Perhaps we’ve undergone some telepathic thought transference, because Eddy turns and looks at me. He smiles. Something about the expression is self-aware. A connection flickers briefly between us and then is gone. I go and sit down beside him.
‘What do you think, Eddy?’ I nod to Christina. I can’t help looking at his wonderfully expressive hands: the long, tapered fingers, the hands of a working man who had an unexpected artistic side. Did he, I wonder? I will have to ask Evelyn. ‘This was Christina’s home that she loved so dearly. Do you think Christina was wrong to leave?’

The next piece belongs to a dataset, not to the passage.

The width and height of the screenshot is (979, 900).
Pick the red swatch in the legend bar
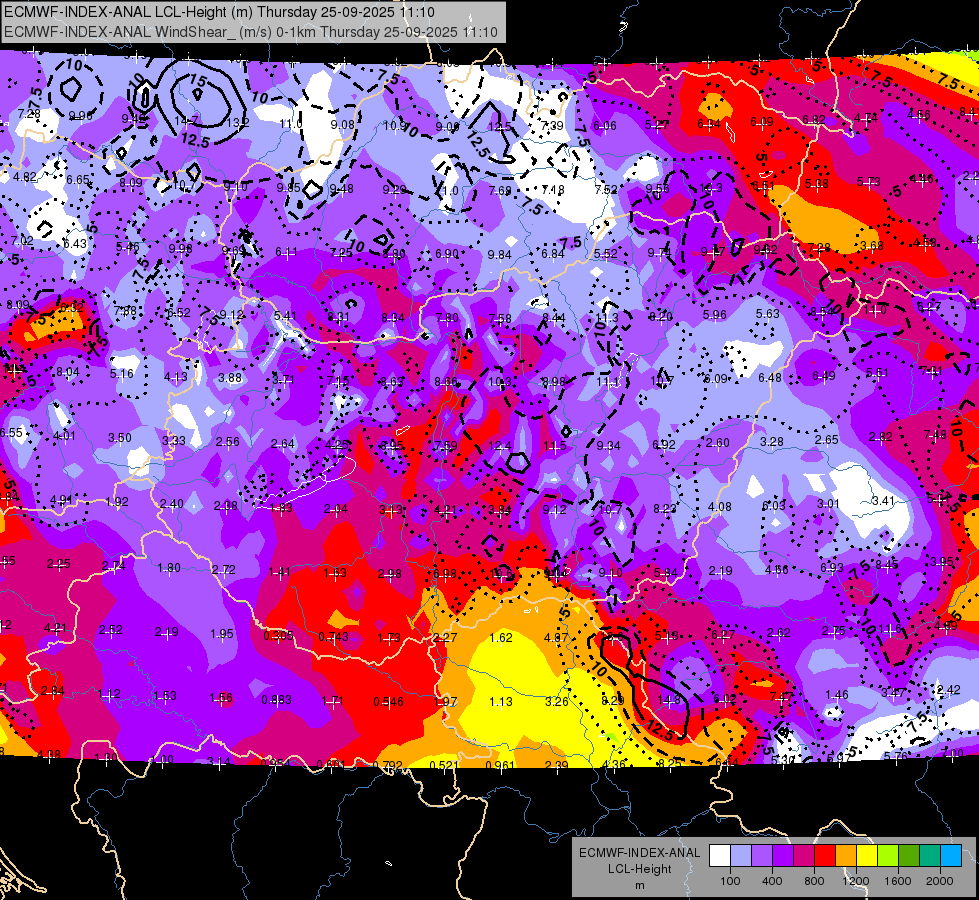coord(825,855)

It’s not as though I believe that oblique overtures about the past will get me anywhere. I just keep thinking of how he’d spoken last time, and Evelyn’s belief that it could happen again.
He doesn’t seem to register my question. At one point, though, his eyes comb over my face like he might be recognising me from his last visit. I’m on the cusp of saying something to perhaps bridge the connection, but by the time I can think of what, the moment is lost. ‘Not chatty today, Eddy?’ I gently squeeze his hand. ‘I get my quiet days, too. We’re a lot alike, you and I . . .’ At the sight of our hands together, I inexplicably choke up.
We fitted like teeth on a zip . . . she’d said. How I loved that. Could I claim the same about Justin and me? And, if not, is that why he might have someone else?
‘I’ll not pester you, if you’d rather I leave you alone.’ Uncertainty cleaves a huge hole in me.
‘What would you call this painting if you had to name it, Ronnie?’ Michael asks.